[PROVIDED ENTRIES]
■ ■ ■

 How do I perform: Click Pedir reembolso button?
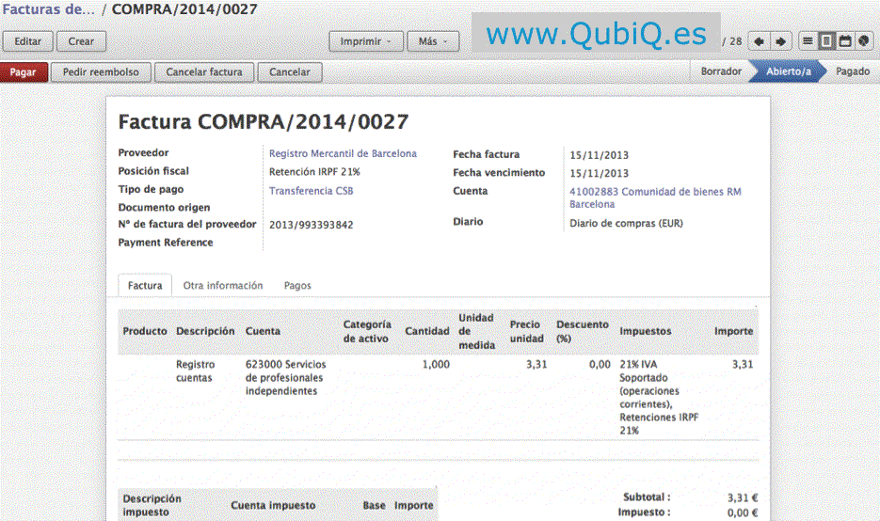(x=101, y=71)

■ ■ ■

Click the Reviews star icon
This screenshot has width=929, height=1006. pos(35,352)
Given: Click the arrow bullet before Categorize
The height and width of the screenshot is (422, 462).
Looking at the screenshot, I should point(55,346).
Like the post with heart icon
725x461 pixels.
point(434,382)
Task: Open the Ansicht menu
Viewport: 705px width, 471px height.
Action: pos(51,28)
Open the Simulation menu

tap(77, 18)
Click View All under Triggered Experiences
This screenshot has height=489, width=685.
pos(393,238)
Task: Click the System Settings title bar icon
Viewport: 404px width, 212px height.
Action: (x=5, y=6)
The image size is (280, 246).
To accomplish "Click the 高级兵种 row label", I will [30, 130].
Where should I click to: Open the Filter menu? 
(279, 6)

■ ■ ■

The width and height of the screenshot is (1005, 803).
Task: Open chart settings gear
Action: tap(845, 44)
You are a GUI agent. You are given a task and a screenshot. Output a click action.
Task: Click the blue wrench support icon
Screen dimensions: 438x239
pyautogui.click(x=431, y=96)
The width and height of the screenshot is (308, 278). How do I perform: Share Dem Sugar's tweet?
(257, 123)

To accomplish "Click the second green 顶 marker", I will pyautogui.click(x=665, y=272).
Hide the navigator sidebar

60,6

■ ■ ■

[WRITTEN REQUEST] Add -56 to every coordinate in the answers, and give everything from the line that contains "Click View All under Triggered Experiences" down to the line that contains "will [30, 130]." again, requests included.

[OUTPUT OF THE TASK]
Click View All under Triggered Experiences
This screenshot has height=489, width=685.
pos(337,182)
Task: Click the System Settings title bar icon
Viewport: 404px width, 212px height.
Action: (x=-51, y=-50)
The image size is (280, 246).
To accomplish "Click the 高级兵种 row label", I will [-26, 74].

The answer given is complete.